DOCUMENT EXCERPT
A chronology of the month condensed from his diary entries went thus:

1. "Boys draw manure all day." Aunt Ursula and grandson come to dinner.

2. To church with mother. Paid pew rent, contributed to the cost of church music. Were dinner guests of friends.

3. Atkins (the plowing hired man) finished "plowing oat stubble for wheat." T. N. finished harrowing one way. (It would require more.) Morning task was "throw the loose stones out of the road." Not good for a horse to step on and could stop a wagon if lodged under a wheel.

4. Atkins harrows. Colts shod. Entertained visitor.

5. Rebuilds fence.

6. Build fence. Welcomed guests "for short stay." First killing frost destroyed tender crops.

7. Built rail fence enclosing meadow (for late pasturage). Bought 4 sheep. Another frost. "Corn and potato vines show the effects of frost but not killed."

8. Good all-night rain. Odd jobs while things dried.

9. Church. Dinner with friends in South Pulteney.

10. Sow 5 acres wheat with grass seed (which at $3.00 a bushel must have been timothy).

11. Finish drilling wheat, sowing 52 quarts per acre.

12. Drew stone off wheat, rolled field.

13. Begin to cut corn. "Stalks badly frosted but the corn is good."

14. Hired "the Dutchman" to cut corn.

15. Ed (regular hired man), T. N. and "the Dutchman" all cut corn.

16. Rain. Didn't make it to church but got to Sunday School.

17. Rain, lending business affairs; Ed and "the Dutchman" cut corn.

18. "Ed and I chore around in AM, and cut brush in PM.

19. "Ed and I work the highway all day with team."

20. "Ed and I draw 3 loads wood from the woods." Dig some potatoes in P.M.

21. Sold 14 sheep. "Ed and I husk corn, dig 8 - 9 bushels potatoes."

22. "Ed and I cut brush." Democrat meeting in Bath in evening. "Abbott speech was grand and to the point." (I think T. N. liked it.)

23. Go to church.

24. Fair preparations in Bath. Select stall for "Sam" and pen for sow and pigs. Ed digs potatoes.

25. Take "Sam" (who and what is he?) and sow and pigs to fair.

26. "Mother, Ed and I go to fair. Am Committee of Award on milch cows with Mr. Israel Woods."

27. Attend fair.

DATA BLOCK
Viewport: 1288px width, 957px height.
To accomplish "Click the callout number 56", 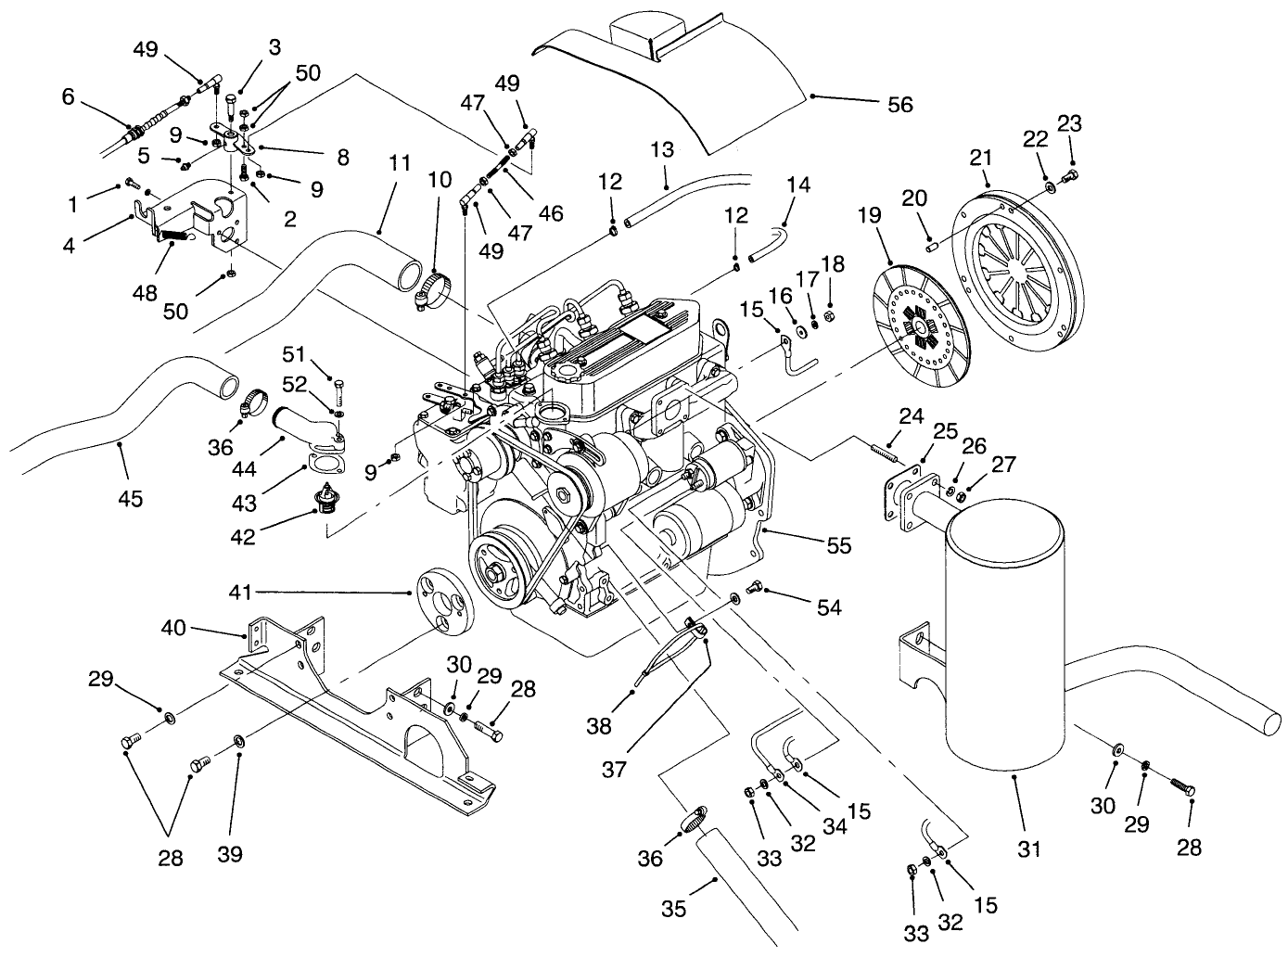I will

INSTRUCTIONS
1 - Quote the farm diary chronology word for word, starting with "10. Sow 5 acres" and going on through "to Sunday School.".
2 - Extend the farm diary chronology with further entries that follow on from its final line.
The material placed after the farm diary chronology is separate from it.

ANSWERS TO THE EXERCISE
1 -
10. Sow 5 acres wheat with grass seed (which at $3.00 a bushel must have been timothy).

11. Finish drilling wheat, sowing 52 quarts per acre.

12. Drew stone off wheat, rolled field.

13. Begin to cut corn. "Stalks badly frosted but the corn is good."

14. Hired "the Dutchman" to cut corn.

15. Ed (regular hired man), T. N. and "the Dutchman" all cut corn.

16. Rain. Didn't make it to church but got to Sunday School.

2 -
28. At fair. (T. N. was a fair official whose presence was needed.)

28. Ed digs potatoes. Mother sick.

30. First snow.

On Sept. 13 T. N. wrote "Begin cut corn. Stalks badly frosted but the corn is good." Future references to this task say simply "cut corn." From those words alone it would appear they cut corn and that was that. "That" was not just "that," however. Far from it. There's much more implied in those two words, for as they proceeded in the field they left behind rows of those tepee-shaped corn shocks so long beloved by artists.

The way these shocks were made in this part of the country was with a "corn horse." Visualize a long, tall, light sawhorse with no legs on one end, so it stands like a tripod. In the long member a series of holes were bored through at intervals. You thrust a cross stick through one of these holes at right angles and that gave you a cross at a height resulting from which hole you chose. You chose the hole according to the height of the corn. In the four quadrants of this cross you piled armfuls of corn, standing them up, nearly vertical but leaning inward until you had a shock of the size you wanted. Then you tied it around a little above the middle, withdrew the cross stick, then the horse itself, and went on to the next shock location.

They generally made these shocks large enough to stand solidly but no larger, so that air could move freely through them. Well-made, well-tied shocks would mostly stand through windstorms and remain upright, which best preserved the ears for grain and the stalks for feed.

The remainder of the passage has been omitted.